Several cities today, notably London, New York and Hong Kong, have claims to being a ‘world city’, a place where people, goods and ideas meet, with money an essential accelerant; many others aspire to the status.

But the first world city was none of these: it was Mexico City. Indeed, for two centuries, Mexico was arguably the centre of the world, the place where Asia, Europe and the Americas all met, and where people intermingled and exchanged everything from genes to textiles. ‘In you,’ wrote a poet of the day, ‘Spain joins with China, Italy with Japan, and finally the whole world in commerce and order…’

Painting c. 1770 of the Parián or market in Mexico City's main square or Zócalo. The Parián, named after the Chinese district in Manila, featured Asian merchants and goods.

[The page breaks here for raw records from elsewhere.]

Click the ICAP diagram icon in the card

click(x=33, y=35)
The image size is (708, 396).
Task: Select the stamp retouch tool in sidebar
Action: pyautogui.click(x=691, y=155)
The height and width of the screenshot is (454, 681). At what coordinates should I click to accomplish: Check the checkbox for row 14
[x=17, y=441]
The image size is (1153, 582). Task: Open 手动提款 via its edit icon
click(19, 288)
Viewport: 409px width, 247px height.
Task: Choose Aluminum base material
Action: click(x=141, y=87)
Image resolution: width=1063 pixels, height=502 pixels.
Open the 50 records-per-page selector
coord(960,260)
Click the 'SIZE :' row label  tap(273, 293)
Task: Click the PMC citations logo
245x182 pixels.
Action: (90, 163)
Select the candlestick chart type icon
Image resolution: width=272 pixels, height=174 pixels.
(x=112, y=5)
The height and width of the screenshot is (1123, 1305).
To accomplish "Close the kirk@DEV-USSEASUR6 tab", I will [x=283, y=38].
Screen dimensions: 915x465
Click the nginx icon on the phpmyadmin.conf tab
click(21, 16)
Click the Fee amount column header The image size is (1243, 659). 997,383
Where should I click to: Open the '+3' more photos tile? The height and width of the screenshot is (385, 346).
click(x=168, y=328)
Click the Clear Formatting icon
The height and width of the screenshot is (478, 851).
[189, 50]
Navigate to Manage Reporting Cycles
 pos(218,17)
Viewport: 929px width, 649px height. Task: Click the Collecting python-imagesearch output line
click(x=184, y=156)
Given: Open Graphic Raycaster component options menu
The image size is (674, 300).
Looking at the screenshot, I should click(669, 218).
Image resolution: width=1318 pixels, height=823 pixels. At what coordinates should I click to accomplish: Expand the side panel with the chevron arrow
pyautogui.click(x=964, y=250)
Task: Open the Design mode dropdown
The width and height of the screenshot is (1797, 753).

Painting c. 1770 of the Parián or market in Mexico City’s main square or Zócalo. The Parián, named after the Chinese district in Manila, featured Asian merchants and goods. (Image via Wikipedia)

It was the wealth in the Americas, rather than just the markets back in Europe, that provided the economic impetus for the galleon trade and kept it going for two and a half centuries. But Mexico also sported a chinatown, immigrant professionals, entrepreneurs and merchants, universities, book publishing, intellectual study and cultural and diplomatic interchange.